Friday, March 30, 2012

Re-Education Camps For Global Warming Skeptics

This just smacks of the same mentality that inspired climate change activists to say global warming deniers should be purged from meteorology. Kari Mari Norgaard, a professor of sociology and environmental studies at the University of Oregon, suggests that resistance to the threat of climate change at individual and societal levels must be “recognized and treated” before real action can be taken to effectively address the problem global warming poses. From a University of Oregon press release:
“Climate change poses a massive threat to our present social, economic and political order. From a sociological perspective, resistance to change is to be expected,” she said. “People are individually and collectively habituated to the ways we act and think.

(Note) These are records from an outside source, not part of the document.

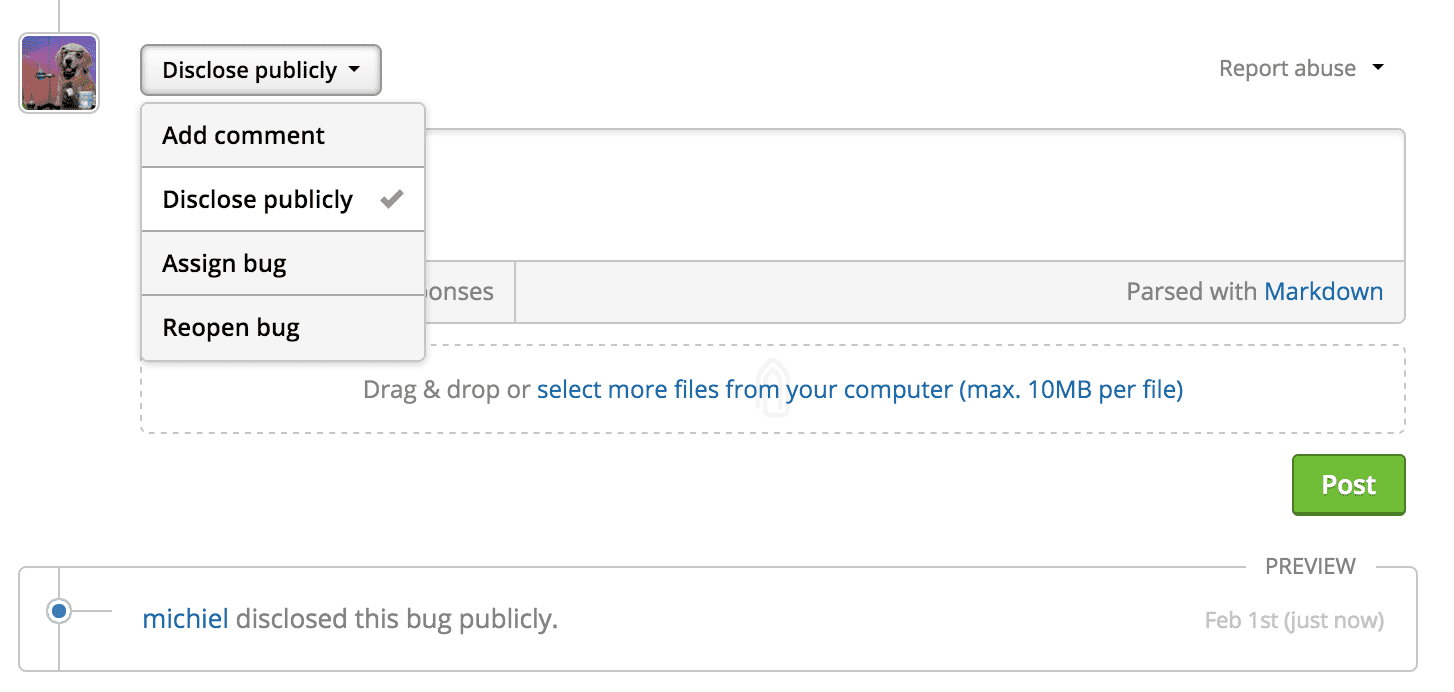Open michiel's profile link in the preview
1454x692 pixels.
click(x=185, y=619)
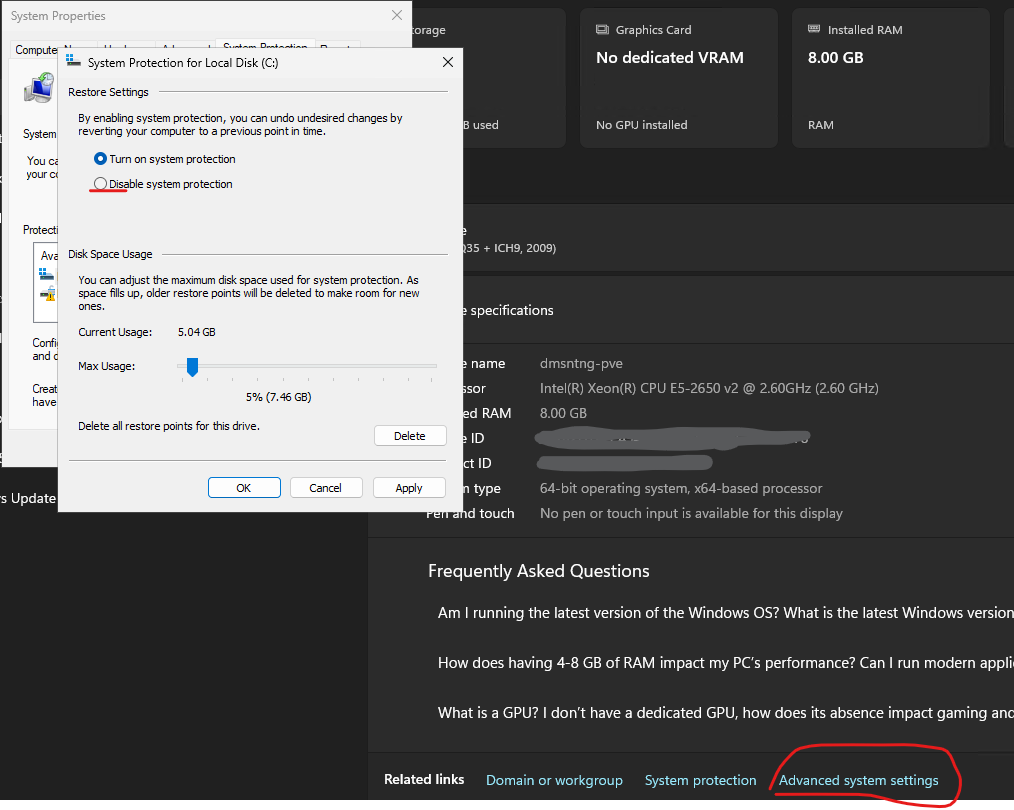Switch to the System Protection tab
1014x810 pixels.
coord(265,48)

This habituation must be recognized and simultaneously addressed at the individual, cultural and societal level — how we think the world works and how we think it should work.” …
At the personal level, climate-change information raises fear about the future, a sense of helplessness and guilt. These emotions clash with individual — and often national — identity, sense of self-efficacy and the need for basic security and survival. In small groups, interactions often subvert political conversations and/or submerge the visibility of climate-change issues. At the macro level, or society at large, the co-authors point to an absence of serious discussion of climate change within U.S. Congressional hearings and in media coverage.
In many discussions in the last 30 years, climate change has been seen as either a hoax or fixable with minimal political or economic intervention, said Norgaard, author of the book “Living in Denial: Climate Change, Emotions and Everyday Life” (2011, MIT Press). “This kind of cultural resistance to very significant social threat is something that we would expect in any society facing a massive threat,” she said. The discussion, she said, is comparable to what happened with challenges to racism or slavery in the U.S. South.